Hama tikus selalu menimbulkan masalah karena pengendalian yang tergolong terlambat. Petani biasanya mulai mengendalikan atau membasmi setelah terjadi serangan. Selain itu, ledakan populasi tidak dapat diantisipasi sebelumnya karena monitoring yang lemah sehingga menyebabkan kerugian yang besar. Tak jarang juga pengendalian dilakukan terbatas, tidak berkelanjutan, dan terkadang terjadi ketidak kompakan antar petani serta masih melekatnya mitos kedaerahan.

Strategi yang dapat dilakukan dalam pengendalian hama tikus sawah perlu dilakukan pada awal musim tanam secara intensif dan berkelanjutan sebelum tikus berkembangbiak. Fase generatif yaitu pada masa tanaman padi bunting merupakan fase awal pemicu perkembangbiakan tikus. Saat padi bunting, tikus akan memakan dan merusak titik tumbuh atau memotong pangkal batang serta memakan bulir gabah bahkan terkadang rumpun padi bisa habis dikonsumsi. Pada fase padi bunting, tanaman padi mengeluarkan aroma tertentu dan bulir padi belum mengalami proses pengerasan fisik pada bagian kulit sehingga lebih mudah untuk dikonsumsi, selain itu kandungan karbohidrat yang ada pada padi pada masa transisi dari substansi cairan ke bentuk padat, cenderung lebih disukai oleh tikus.

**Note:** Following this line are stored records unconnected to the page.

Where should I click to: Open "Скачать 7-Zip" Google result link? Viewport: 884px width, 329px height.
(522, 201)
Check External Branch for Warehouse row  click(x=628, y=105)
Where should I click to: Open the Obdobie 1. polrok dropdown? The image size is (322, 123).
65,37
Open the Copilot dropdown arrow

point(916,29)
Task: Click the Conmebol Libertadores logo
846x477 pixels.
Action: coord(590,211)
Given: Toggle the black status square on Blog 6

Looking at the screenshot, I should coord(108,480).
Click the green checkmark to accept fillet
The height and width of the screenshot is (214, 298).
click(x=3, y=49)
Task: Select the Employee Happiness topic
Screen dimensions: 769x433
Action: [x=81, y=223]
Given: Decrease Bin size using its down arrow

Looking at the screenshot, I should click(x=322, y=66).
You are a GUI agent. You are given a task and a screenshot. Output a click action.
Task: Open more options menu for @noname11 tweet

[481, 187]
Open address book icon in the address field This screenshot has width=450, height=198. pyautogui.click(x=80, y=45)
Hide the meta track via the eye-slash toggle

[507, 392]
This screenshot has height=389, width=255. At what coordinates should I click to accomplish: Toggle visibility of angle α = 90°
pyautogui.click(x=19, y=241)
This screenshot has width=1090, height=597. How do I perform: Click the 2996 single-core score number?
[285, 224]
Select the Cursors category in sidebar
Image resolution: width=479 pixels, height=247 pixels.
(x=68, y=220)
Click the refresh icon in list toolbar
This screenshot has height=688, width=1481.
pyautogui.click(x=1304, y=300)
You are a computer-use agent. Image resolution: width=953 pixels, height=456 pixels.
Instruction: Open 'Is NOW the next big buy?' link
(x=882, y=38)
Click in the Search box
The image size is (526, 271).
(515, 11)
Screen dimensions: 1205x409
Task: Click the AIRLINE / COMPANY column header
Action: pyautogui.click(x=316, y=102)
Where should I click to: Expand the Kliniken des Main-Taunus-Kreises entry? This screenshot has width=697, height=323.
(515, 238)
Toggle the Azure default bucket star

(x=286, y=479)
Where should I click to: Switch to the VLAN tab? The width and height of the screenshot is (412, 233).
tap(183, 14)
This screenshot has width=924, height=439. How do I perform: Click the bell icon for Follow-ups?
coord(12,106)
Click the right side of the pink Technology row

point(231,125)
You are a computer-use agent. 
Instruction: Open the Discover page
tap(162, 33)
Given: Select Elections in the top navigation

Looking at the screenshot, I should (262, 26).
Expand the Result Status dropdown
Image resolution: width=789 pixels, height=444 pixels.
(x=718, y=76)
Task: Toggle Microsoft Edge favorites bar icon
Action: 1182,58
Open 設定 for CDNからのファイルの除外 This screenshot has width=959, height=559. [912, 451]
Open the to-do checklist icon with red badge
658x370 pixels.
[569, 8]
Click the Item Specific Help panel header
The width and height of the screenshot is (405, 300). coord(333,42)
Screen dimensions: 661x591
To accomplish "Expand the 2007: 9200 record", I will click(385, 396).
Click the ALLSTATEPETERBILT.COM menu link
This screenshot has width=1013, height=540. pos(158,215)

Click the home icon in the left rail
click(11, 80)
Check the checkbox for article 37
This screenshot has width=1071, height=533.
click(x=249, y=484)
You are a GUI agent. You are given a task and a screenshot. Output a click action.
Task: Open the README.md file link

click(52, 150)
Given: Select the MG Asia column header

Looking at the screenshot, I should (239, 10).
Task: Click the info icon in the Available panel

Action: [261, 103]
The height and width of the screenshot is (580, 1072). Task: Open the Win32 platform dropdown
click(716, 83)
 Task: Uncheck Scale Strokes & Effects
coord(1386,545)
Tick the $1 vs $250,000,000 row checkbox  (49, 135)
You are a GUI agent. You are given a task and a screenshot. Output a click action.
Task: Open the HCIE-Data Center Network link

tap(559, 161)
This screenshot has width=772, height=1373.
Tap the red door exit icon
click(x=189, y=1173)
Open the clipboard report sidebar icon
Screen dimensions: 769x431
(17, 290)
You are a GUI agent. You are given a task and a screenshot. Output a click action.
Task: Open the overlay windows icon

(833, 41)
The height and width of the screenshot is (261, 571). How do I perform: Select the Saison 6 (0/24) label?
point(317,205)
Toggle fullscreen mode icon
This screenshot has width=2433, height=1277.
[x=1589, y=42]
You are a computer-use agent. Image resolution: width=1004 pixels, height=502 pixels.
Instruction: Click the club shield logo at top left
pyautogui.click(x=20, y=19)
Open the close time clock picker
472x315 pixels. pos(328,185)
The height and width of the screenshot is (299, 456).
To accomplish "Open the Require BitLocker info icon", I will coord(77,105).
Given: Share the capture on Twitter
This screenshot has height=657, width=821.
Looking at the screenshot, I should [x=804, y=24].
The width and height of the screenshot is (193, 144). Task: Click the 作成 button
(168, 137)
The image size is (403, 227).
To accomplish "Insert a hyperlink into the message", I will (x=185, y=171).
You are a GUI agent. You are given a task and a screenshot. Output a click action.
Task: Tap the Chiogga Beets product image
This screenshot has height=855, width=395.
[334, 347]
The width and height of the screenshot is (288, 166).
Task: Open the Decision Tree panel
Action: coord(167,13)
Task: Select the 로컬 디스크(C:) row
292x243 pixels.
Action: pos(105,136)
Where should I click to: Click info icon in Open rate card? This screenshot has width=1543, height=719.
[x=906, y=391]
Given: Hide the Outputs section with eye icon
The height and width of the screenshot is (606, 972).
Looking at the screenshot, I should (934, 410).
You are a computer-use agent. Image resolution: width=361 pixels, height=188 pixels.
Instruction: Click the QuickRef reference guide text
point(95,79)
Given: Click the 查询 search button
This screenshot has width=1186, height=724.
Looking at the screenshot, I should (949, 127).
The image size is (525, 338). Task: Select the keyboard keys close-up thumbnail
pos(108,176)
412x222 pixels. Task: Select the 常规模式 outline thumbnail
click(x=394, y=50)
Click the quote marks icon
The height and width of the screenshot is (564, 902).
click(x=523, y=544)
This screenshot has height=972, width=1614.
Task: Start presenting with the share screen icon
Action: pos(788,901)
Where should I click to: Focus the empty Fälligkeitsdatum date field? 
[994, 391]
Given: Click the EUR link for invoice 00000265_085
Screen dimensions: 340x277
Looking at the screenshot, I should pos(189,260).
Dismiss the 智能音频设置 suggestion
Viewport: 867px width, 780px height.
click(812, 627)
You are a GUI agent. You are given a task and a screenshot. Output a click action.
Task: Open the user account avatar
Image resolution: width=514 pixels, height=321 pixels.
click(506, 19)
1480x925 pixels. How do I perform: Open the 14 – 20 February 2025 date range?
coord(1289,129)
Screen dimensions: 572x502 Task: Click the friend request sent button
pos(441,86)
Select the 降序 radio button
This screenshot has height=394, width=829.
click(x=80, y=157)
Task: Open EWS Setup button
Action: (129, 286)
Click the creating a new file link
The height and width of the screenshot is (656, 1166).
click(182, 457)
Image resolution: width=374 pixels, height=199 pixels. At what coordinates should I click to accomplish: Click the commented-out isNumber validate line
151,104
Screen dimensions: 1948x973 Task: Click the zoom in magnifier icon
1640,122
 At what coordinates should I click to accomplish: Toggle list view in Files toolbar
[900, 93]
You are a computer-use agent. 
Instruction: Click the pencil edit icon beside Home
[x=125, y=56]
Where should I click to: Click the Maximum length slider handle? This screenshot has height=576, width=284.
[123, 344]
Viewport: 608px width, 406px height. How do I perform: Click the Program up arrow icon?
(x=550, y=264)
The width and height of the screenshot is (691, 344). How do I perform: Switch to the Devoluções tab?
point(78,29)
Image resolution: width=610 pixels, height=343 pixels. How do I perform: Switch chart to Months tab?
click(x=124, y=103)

Pengendalian hama ini dapat dilakukan dengan berbagai cara. Mulai dari yang murah hingga yang mahal. Beberapa langkah yang dapat dilakukan diantaranya dengan pengasapan atau pengemposan dengan alat alfostran yang merupakan alat peledak berbentuk corong yang tertutup diisi dengan belerang atau solfatara, pembuatan rumah burung hantu sebagai hewan pemangsa tikus sawah, penggropyokan dengan melakukan kegiatan gotong royong petani dalam memberantas tikus dan menggunakan umpan beracun atau perangkap tikus. Penggendalian tikus sawah dengan menggunakan racun atau pengemposan dinilai kurang diminati oleh masyarakat karena biaya yang dikeluarkan cenderung lebih mahal dibanding dengan penggropyokan.

Kegiatan gropyokan tikus selain memiliki tujuan utama dalam membasmi hama tikus juga memiliki kebermanfaatan lain. Kearifan lokal ini menumbuhkan sikap gotong royong antar para petani dan sebagai ajang silaturahmi. kegiatan gropyokan tikus memiliki dimensi moral karena pelaksanannya tidak dapat dilakukan secara individu sehingga gaya hidup gotongroyong dan tolong-menolong tergambar dalam etika kearifan lokal petani dalam pemberantasan tikus metode ini.

Untuk itu, dapat disimpulkan bahwa pengendalian tikus sawah dengan kearifan lokal dapat dilakukan dengan kegiatan gropyokan tikus untuk mengendalikan dampak serangan hama tikus sehingga produktivitas tanaman padi dapat meningkat serta menghindarkan petani maupun masyarakat sekitar persawahan dari tertular penyakit yang dibawa oleh tikus. Melalui kegiatan ini, tercermin kearifan budaya lokal tradisional yang murah, mudah, sederhana, ramah lingkungan dan mempererat silaturahim antar para petani.